What does it mean to be a daughter of the dust, equal parts soil and wind, matter and spirit? It implies something temporal yet lasting; the weight of history and the witnesses who have gone before us; the buoyancy of surrender to the energy of transmutation. There is no daughter without mother. No dust without earth. No history without the present moment. Daughters of the Dust invited me into these seeming dualities, each one intrinsically tied to the other to form a whole. The opening lines of the film feel full of this ancient wisdom:

I am the first and the last

I am the honored one and the scorned one

I am the whore and the holy one

I am the wife and the virgin

I am the barren one…and many are my daughters

I am the silence that you can’t understand

I am the utterance of my name

Resisting linear storytelling forms and opting instead for a kind of visual lyricism, one could almost argue that the film in itself is a series of bridging shots between the rooted past and the winds of migration. For all of the seeming conflicts between magic and religion, sexual purity and shame, African and American, slave and free, ancestors and children; you might imagine heavy contrasting in lighting and use of shadow, symbolic changes of weather, or quick montages juxtaposed with long, steady shots, but this is not the case. Daughters of the Dust is set in the balmy, warm afternoon light of the coast, its pacing deliberately measured, its sense of continuity an invitation to all to sit with its poetry in meditation, in community, or perhaps, if you can, with family. 
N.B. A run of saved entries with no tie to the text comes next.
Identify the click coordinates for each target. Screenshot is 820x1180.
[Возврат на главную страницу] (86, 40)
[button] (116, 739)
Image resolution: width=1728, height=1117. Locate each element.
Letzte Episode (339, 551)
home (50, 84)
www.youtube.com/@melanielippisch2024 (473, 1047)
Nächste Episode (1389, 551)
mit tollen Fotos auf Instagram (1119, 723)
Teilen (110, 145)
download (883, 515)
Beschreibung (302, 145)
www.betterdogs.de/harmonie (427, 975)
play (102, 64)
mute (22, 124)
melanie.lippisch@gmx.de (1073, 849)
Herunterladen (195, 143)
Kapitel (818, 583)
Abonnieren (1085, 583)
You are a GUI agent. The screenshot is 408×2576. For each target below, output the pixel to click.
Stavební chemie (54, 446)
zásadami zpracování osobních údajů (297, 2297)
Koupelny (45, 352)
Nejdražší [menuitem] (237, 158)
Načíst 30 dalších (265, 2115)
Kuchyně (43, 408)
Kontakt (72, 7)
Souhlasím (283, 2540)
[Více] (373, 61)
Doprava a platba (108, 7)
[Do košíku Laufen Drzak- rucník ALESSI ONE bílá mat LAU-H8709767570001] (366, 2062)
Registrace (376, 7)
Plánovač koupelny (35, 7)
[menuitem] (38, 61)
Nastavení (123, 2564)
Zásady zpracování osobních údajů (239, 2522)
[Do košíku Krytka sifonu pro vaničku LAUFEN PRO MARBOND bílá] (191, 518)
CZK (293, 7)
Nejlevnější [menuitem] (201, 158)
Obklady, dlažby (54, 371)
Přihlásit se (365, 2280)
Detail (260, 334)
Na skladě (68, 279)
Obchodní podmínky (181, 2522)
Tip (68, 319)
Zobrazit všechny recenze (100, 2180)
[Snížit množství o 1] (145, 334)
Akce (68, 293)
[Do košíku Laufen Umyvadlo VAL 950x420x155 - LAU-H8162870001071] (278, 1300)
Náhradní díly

When I watch Daughters of the Dust, I feel part of the Peazant family, but I don’t think this experience is unique to me simply because I identify as African American. The themes of this film are universal, perhaps unique in specificity but not in applicability. We all benefit when we are familiar with our heritage, when we can look it in the face and see its laugh lines as well as its scars, accepting both, with all the sorrow and joy that may entail. When I belong to myself, when I truly love all that I see in the mirror, there is nothing that tarnishes or diminishes me, unless I allow it. And that is provocative, that is revolutionary. To love oneself in a culture that is propped up by our fears, insecurities, and isolation, to belong to communities that imagine different ways of being and foster interdependence, this is radical. This has the power to change the world.